2018 es un escándalo

Confieso que esta semana no me he escandalizado. Me comprometo a buscar terapia para no sentirme desplazado en este mundo de hoy tan proclive a la exasperación (el eufemismo en este estado presuntamente zen para definir la tendencia cobarde al insulto anónimo en las redes sociales).

No me ha escandalizado que Gallimard renuncie a publicar los panfletos antisemitas de Céline: será que los europeos no estamos maduros para una edición crítica que contextualice y explique la deriva nazi de uno de los grandes escritores del siglo XX. Ni me ha escandalizado que una chirigota de Cádiz guillotine (musicalmente) a Carles Puigdemont: el carnaval es transgresor por sistema y va contra todo lo establecido por norma.

No me ha escandalizado tampoco que Ximo Puig entregue en el Palau de la Generalitat el premio Broseta a Societat Civil Catalana: es una fundación privada en definitiva la que decide el galardón, que de siempre se entrega en el Palau, tradición que puede ser discutible pero no por un caso concreto. ¿Es un ejercicio de democracia alterar ese orden de cosas en función de quién sea cada año el premiado, gusta más o menos a unos u otros?

———

Consigna — Reproduce palabra por palabra el texto completo titulado «2018 es un escándalo».

[Entradas de datos recopiladas]
———

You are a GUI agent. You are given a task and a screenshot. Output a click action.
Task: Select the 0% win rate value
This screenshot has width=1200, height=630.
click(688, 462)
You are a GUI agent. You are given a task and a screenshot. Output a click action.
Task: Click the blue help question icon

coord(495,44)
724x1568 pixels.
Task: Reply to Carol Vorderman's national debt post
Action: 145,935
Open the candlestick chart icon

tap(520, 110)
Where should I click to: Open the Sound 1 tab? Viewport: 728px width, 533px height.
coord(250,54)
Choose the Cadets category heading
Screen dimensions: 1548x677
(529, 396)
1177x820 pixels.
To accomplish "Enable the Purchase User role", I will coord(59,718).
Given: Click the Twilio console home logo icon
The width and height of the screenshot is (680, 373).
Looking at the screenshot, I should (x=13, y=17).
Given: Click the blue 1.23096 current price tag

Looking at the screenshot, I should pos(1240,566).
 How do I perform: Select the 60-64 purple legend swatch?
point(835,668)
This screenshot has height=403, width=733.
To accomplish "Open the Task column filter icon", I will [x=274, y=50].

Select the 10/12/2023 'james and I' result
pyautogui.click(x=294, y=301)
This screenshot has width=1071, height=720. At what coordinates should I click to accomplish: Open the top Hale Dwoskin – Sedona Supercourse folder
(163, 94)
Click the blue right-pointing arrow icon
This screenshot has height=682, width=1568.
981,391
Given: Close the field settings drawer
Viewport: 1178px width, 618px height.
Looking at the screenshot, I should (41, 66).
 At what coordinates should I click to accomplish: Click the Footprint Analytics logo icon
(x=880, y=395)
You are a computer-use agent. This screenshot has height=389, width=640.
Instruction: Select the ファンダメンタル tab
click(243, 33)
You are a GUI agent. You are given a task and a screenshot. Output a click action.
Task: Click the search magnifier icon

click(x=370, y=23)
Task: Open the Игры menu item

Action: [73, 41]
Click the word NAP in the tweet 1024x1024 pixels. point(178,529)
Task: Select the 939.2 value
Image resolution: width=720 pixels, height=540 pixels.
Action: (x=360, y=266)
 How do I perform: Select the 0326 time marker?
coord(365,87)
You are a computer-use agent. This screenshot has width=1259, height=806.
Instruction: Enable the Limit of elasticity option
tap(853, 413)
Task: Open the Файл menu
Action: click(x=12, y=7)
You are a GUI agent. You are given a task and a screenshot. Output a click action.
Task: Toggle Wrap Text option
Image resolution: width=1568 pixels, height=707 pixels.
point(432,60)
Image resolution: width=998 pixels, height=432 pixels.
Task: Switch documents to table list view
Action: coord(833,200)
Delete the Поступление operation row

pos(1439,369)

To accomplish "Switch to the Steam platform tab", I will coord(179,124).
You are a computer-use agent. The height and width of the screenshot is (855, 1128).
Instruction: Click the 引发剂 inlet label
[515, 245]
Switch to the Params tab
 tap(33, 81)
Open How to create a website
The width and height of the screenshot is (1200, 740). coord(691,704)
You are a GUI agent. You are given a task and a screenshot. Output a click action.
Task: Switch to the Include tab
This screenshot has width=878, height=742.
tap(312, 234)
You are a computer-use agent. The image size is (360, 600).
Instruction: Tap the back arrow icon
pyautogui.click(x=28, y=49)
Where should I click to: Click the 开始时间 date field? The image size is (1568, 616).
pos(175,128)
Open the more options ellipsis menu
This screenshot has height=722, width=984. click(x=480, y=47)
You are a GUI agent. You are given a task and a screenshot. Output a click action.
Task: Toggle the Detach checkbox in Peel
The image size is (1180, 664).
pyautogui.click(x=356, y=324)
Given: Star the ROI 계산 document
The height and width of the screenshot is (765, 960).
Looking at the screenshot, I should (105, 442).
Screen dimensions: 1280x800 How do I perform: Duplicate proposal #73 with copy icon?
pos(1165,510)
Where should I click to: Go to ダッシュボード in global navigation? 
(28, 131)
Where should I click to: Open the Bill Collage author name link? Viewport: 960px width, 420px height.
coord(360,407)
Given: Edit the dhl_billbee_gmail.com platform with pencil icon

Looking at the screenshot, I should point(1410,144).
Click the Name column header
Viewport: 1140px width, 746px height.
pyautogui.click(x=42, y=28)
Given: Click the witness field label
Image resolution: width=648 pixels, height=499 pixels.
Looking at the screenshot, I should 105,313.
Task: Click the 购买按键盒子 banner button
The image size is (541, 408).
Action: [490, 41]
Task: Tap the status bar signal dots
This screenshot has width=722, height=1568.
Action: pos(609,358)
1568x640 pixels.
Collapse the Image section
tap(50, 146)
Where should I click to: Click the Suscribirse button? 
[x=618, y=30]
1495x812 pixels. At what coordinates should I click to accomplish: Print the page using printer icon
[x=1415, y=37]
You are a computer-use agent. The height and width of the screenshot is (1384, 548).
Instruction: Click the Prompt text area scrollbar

———

Respuesta —
2018 es un escándalo

Confieso que esta semana no me he escandalizado. Me comprometo a buscar terapia para no sentirme desplazado en este mundo de hoy tan proclive a la exasperación (el eufemismo en este estado presuntamente zen para definir la tendencia cobarde al insulto anónimo en las redes sociales).

No me ha escandalizado que Gallimard renuncie a publicar los panfletos antisemitas de Céline: será que los europeos no estamos maduros para una edición crítica que contextualice y explique la deriva nazi de uno de los grandes escritores del siglo XX. Ni me ha escandalizado que una chirigota de Cádiz guillotine (musicalmente) a Carles Puigdemont: el carnaval es transgresor por sistema y va contra todo lo establecido por norma.

No me ha escandalizado tampoco que Ximo Puig entregue en el Palau de la Generalitat el premio Broseta a Societat Civil Catalana: es una fundación privada en definitiva la que decide el galardón, que de siempre se entrega en el Palau, tradición que puede ser discutible pero no por un caso concreto. ¿Es un ejercicio de democracia alterar ese orden de cosas en función de quién sea cada año el premiado, gusta más o menos a unos u otros?